━━━ Task inputs ━━━
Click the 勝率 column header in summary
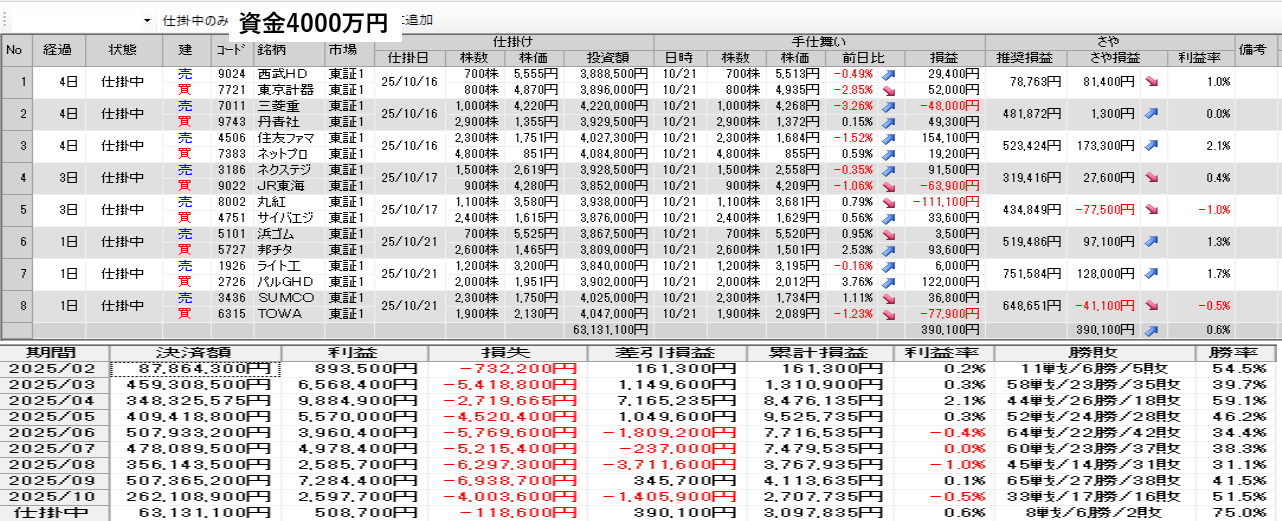Viewport: 1282px width, 521px height. click(1238, 352)

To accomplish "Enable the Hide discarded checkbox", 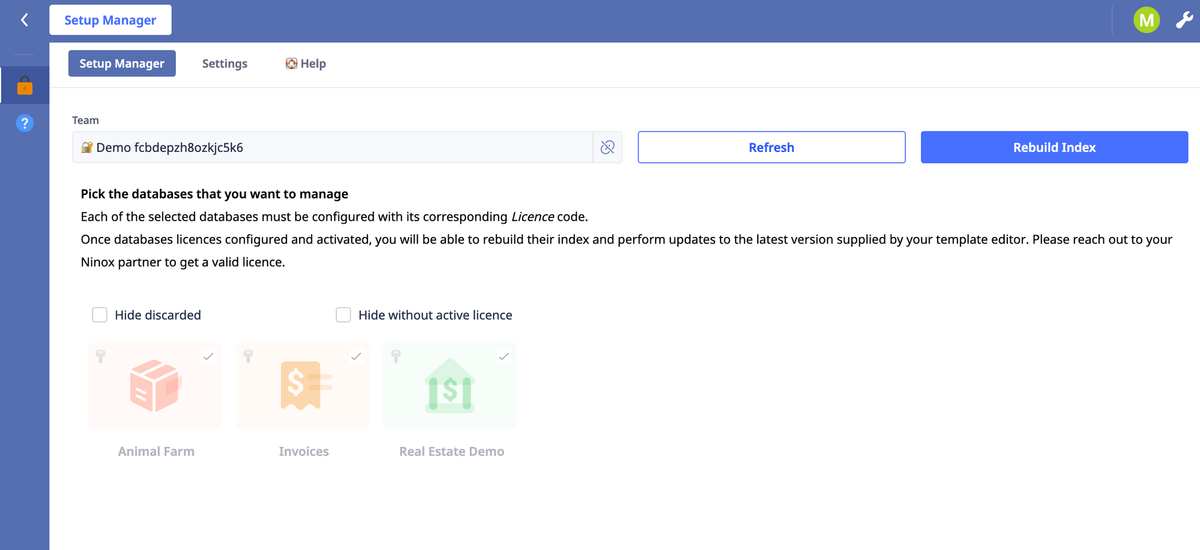I will click(x=100, y=315).
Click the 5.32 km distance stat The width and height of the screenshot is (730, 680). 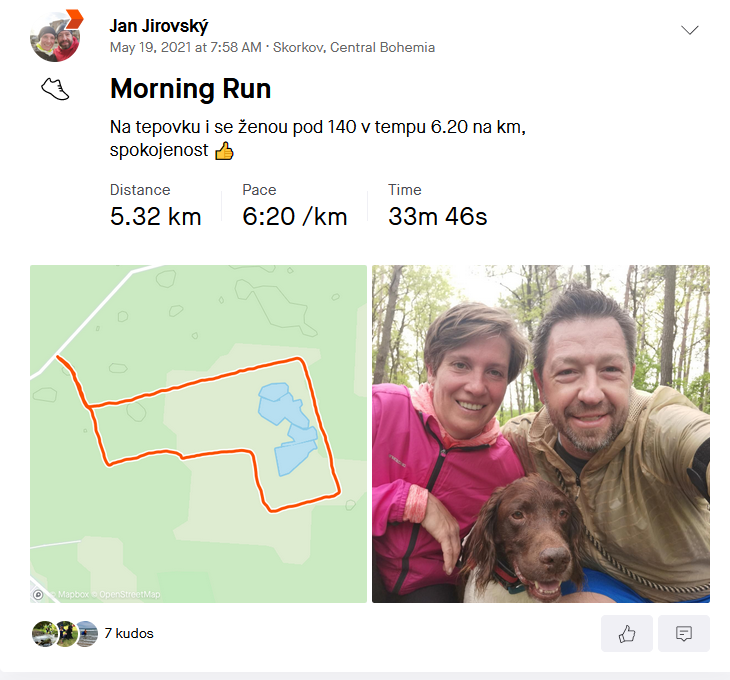point(155,216)
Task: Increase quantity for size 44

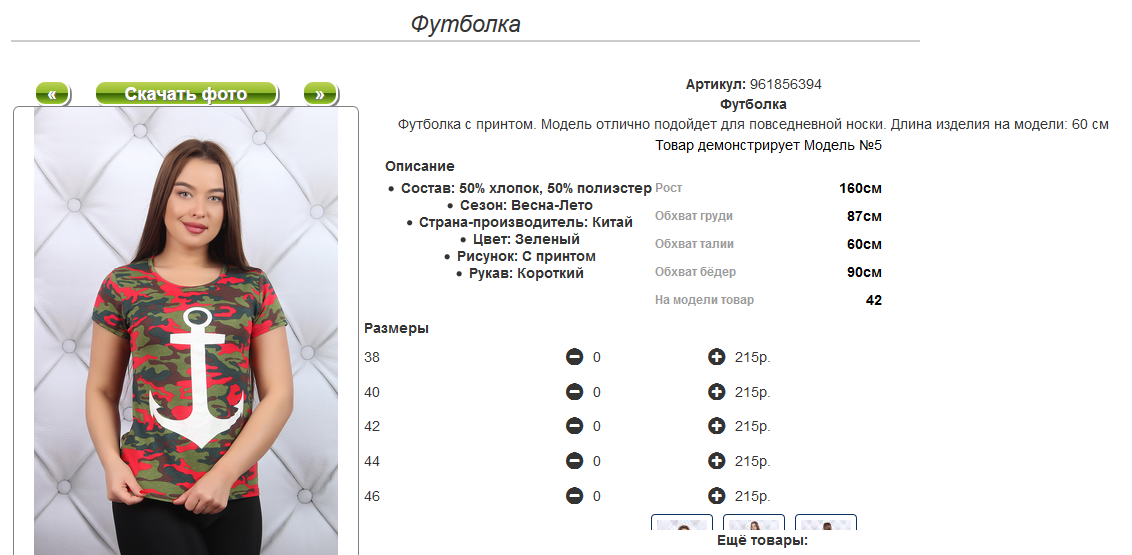Action: (716, 460)
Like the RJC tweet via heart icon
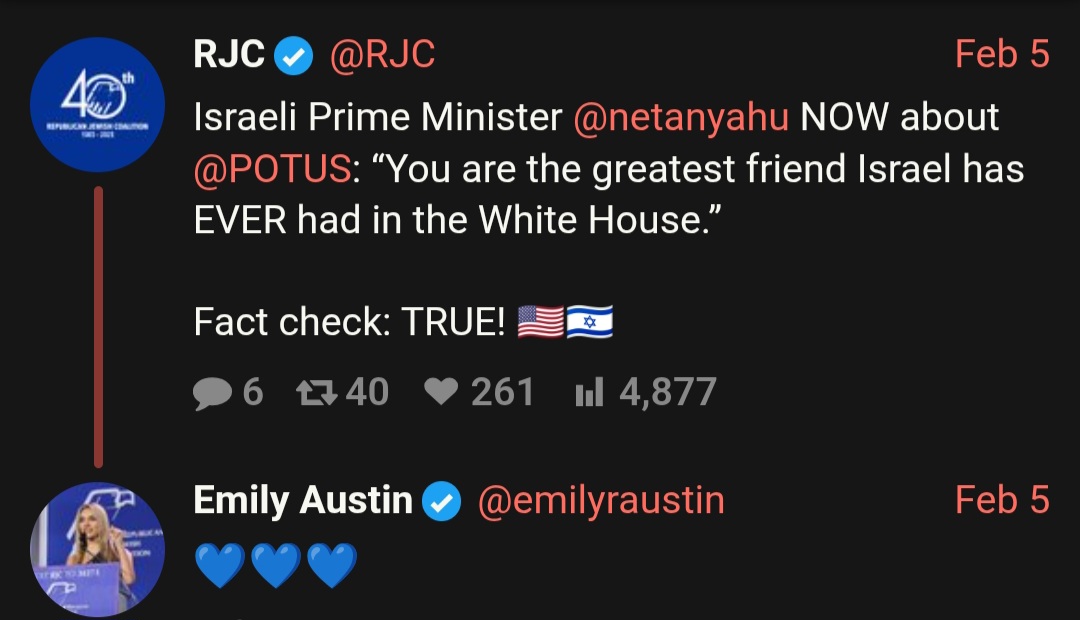Image resolution: width=1080 pixels, height=620 pixels. point(441,392)
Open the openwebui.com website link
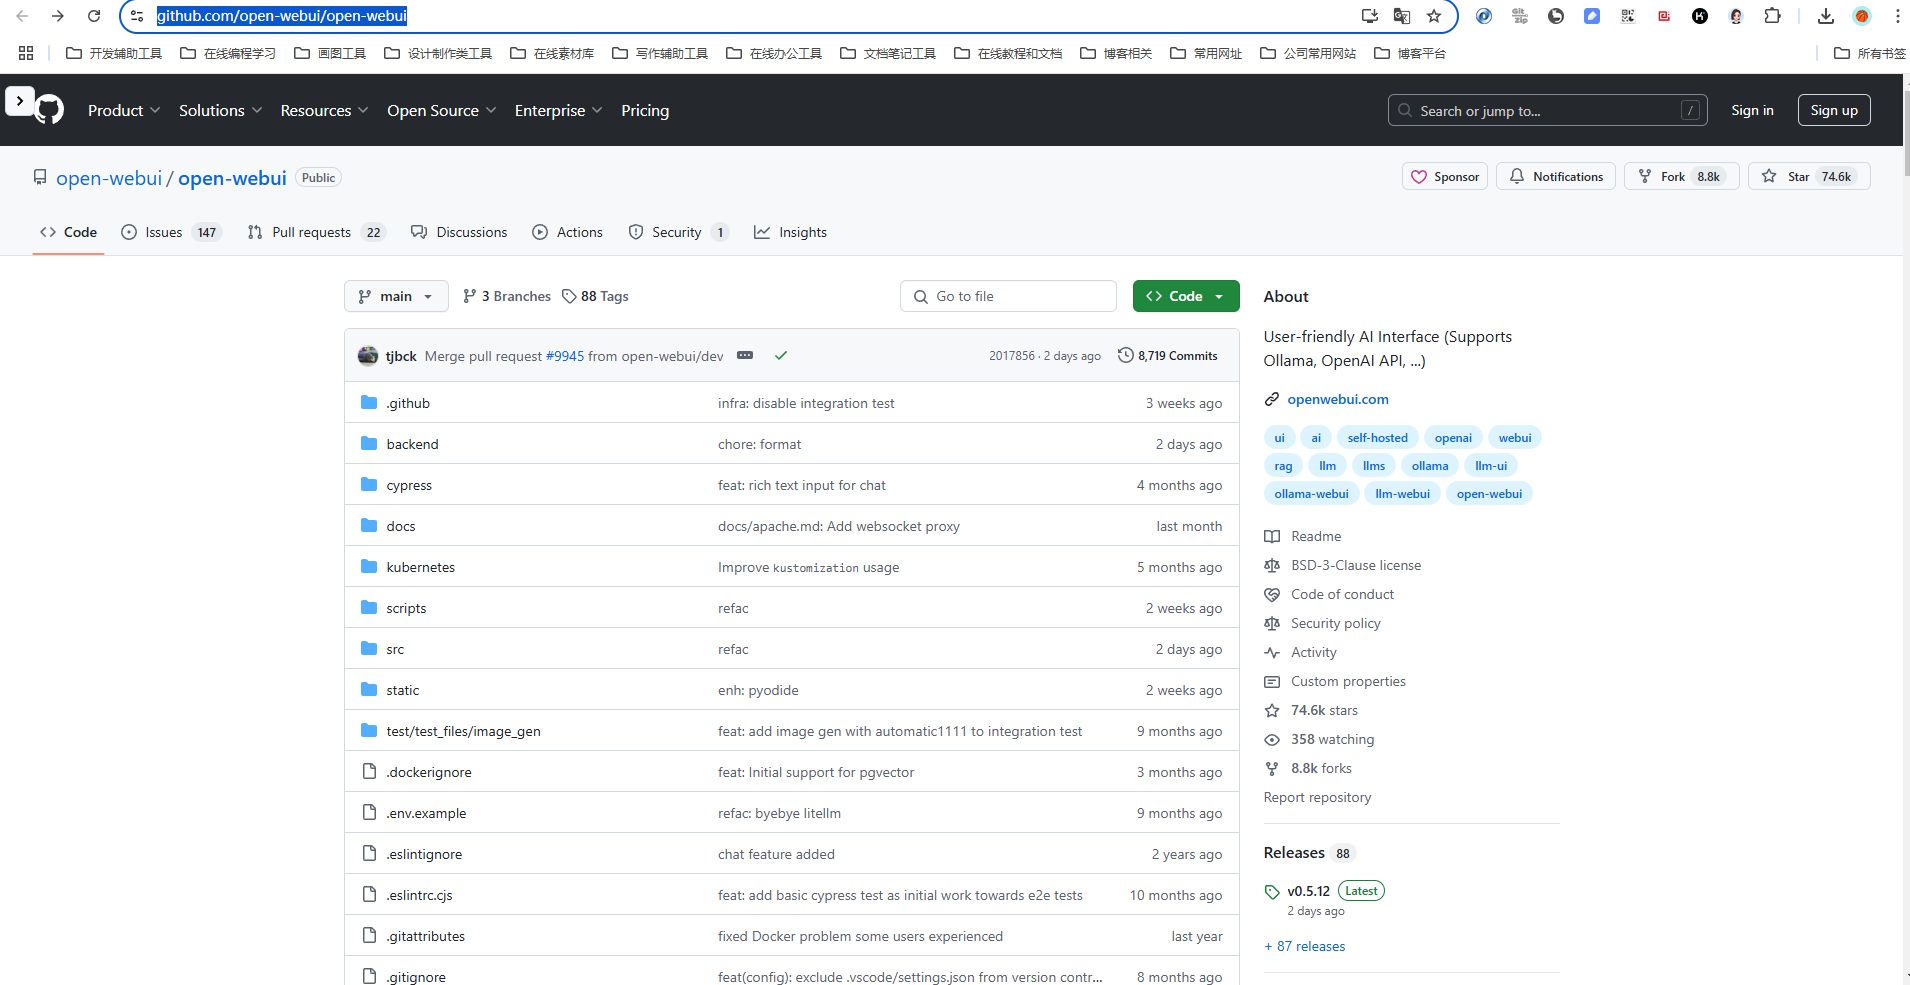Viewport: 1910px width, 985px height. 1337,399
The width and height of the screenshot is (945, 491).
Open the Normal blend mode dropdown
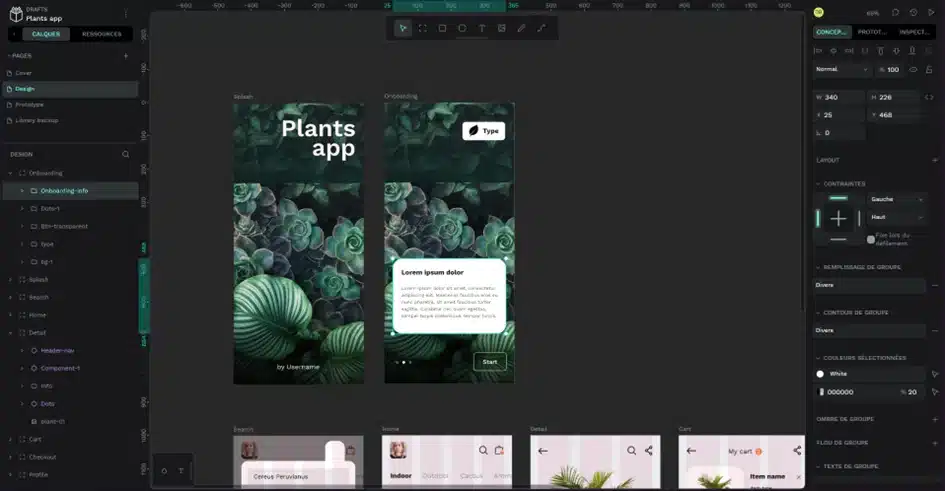click(841, 70)
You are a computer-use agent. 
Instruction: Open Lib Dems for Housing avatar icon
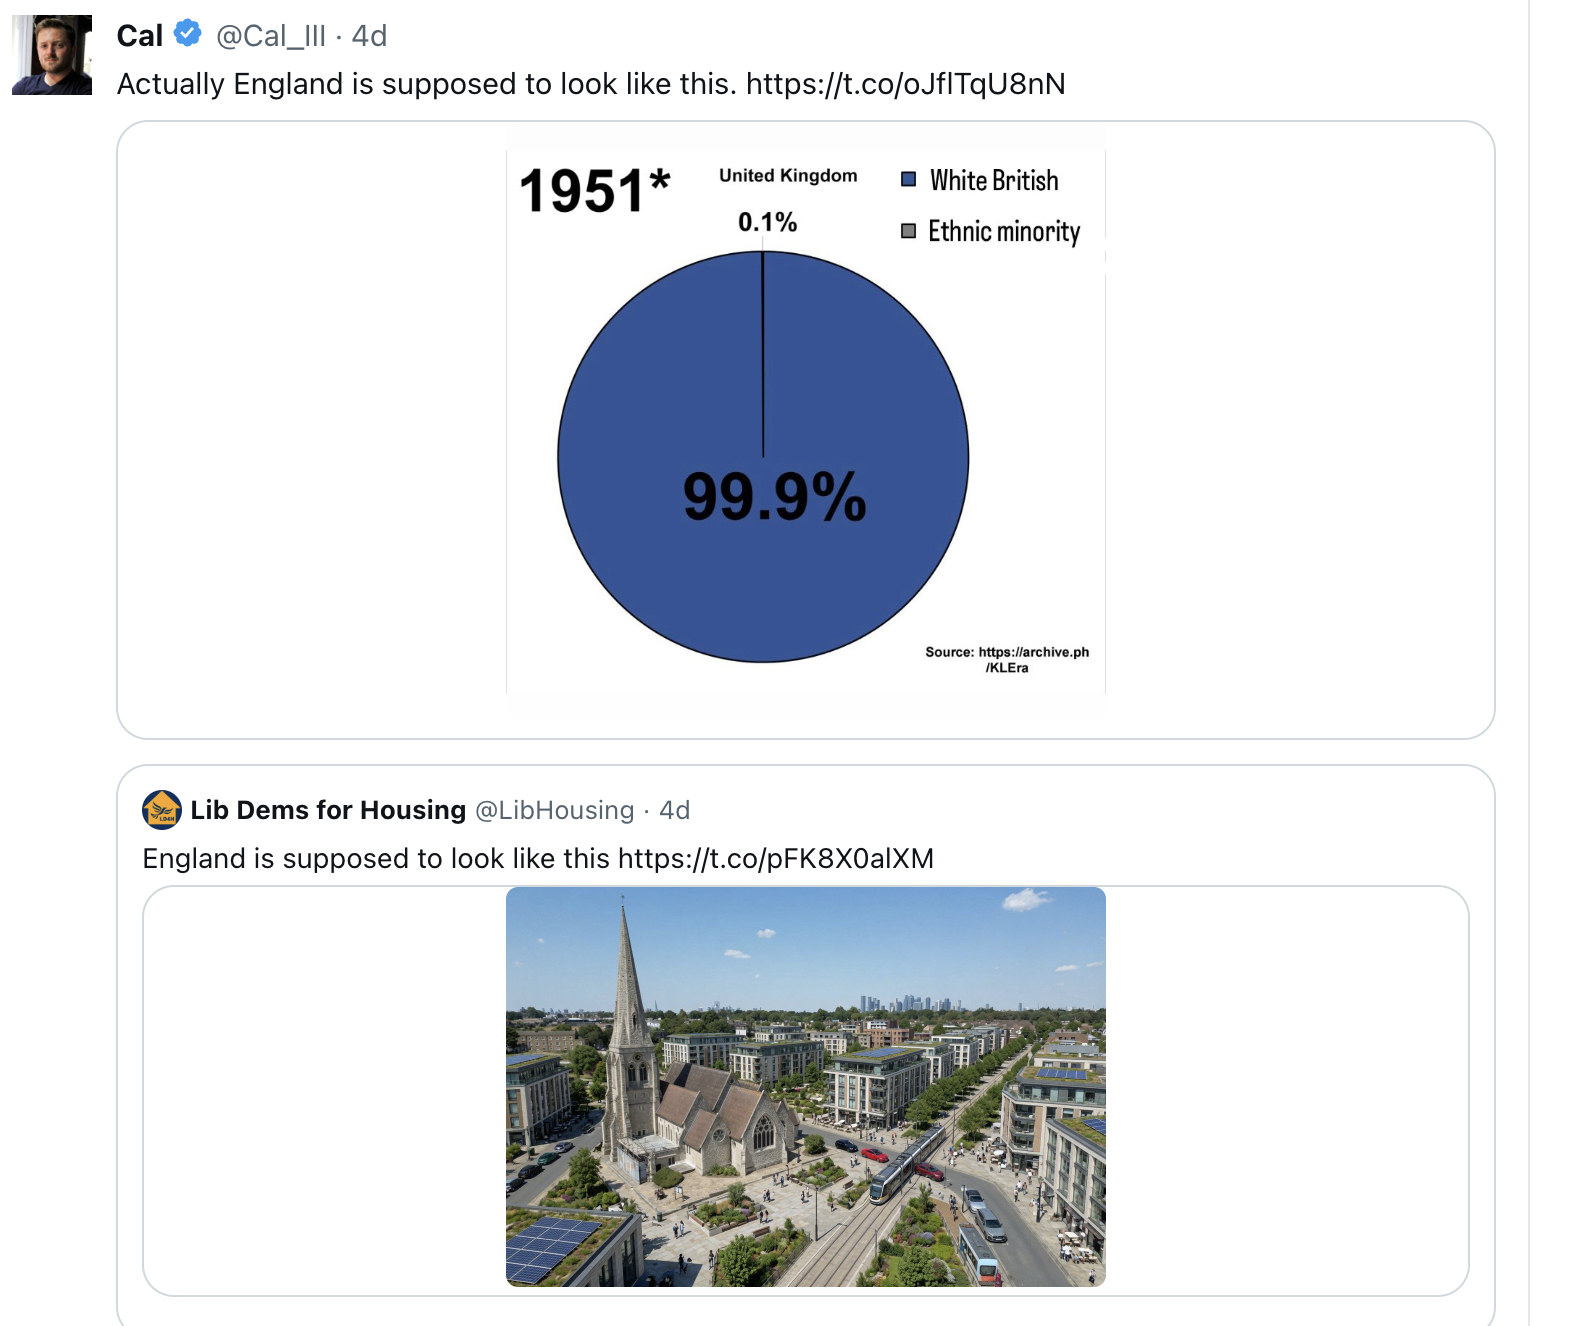point(162,810)
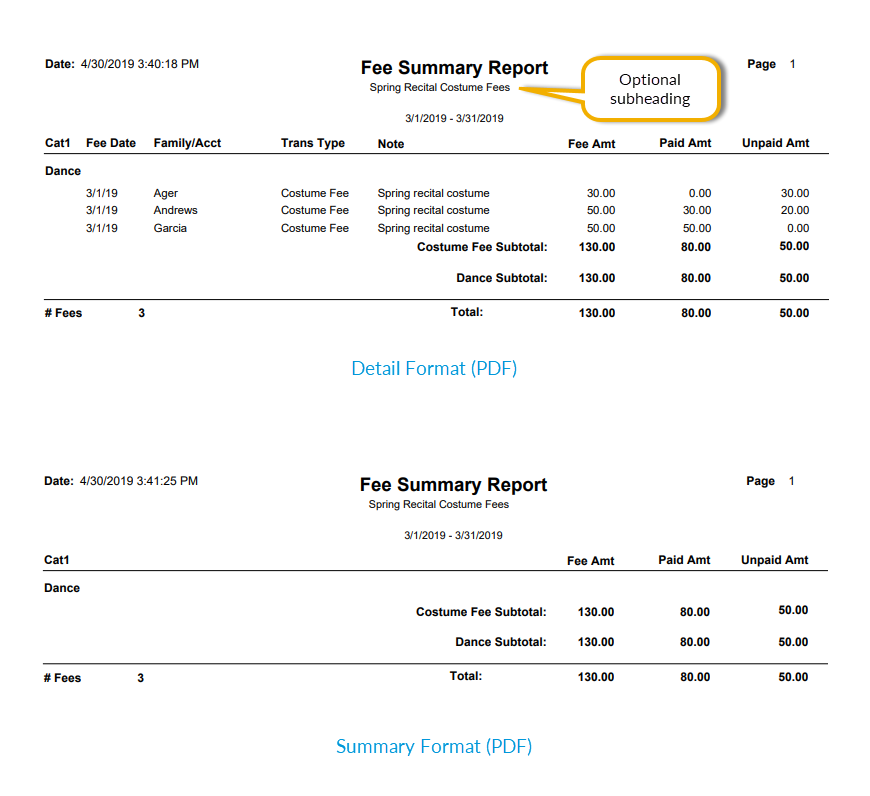Image resolution: width=870 pixels, height=796 pixels.
Task: Open the Detail Format (PDF) link
Action: pos(434,369)
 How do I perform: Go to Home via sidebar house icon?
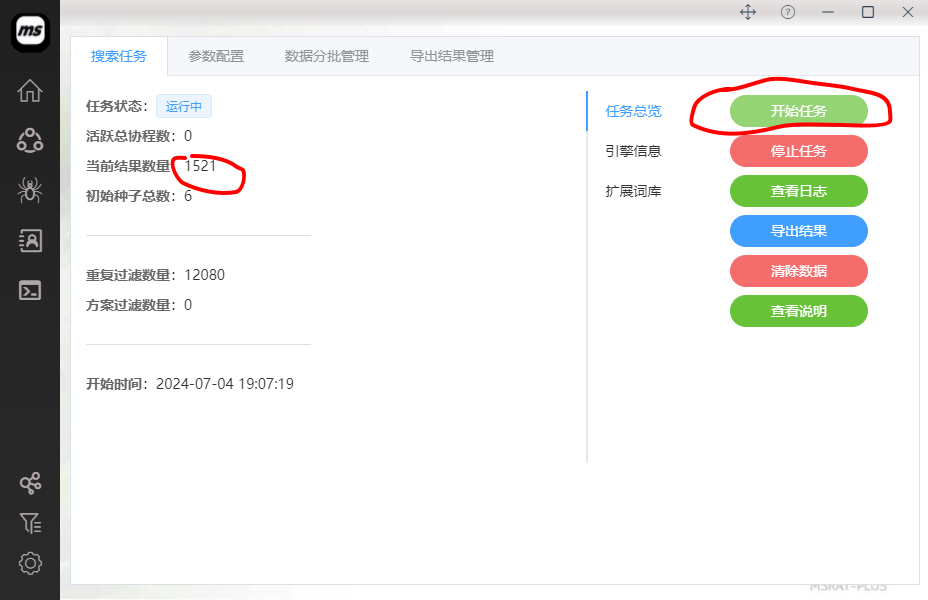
━━━
▸ Instructions for the task
An exact restatement of the lines from the one holding "Open the openwebui.com website link" through the end of the entries, both ends included, is the whole answer. Pictures stay out.

▸ Output below
Open the openwebui.com website link
Viewport: 1910px width, 985px height. 1337,399
The width and height of the screenshot is (945, 491).
Open the Normal blend mode dropdown
click(841, 70)
You are a computer-use agent. 
Instruction: Open Lib Dems for Housing avatar icon
point(162,810)
Image resolution: width=870 pixels, height=796 pixels.
Task: Open the Detail Format (PDF) link
Action: pos(434,369)
 How do I perform: Go to Home via sidebar house icon?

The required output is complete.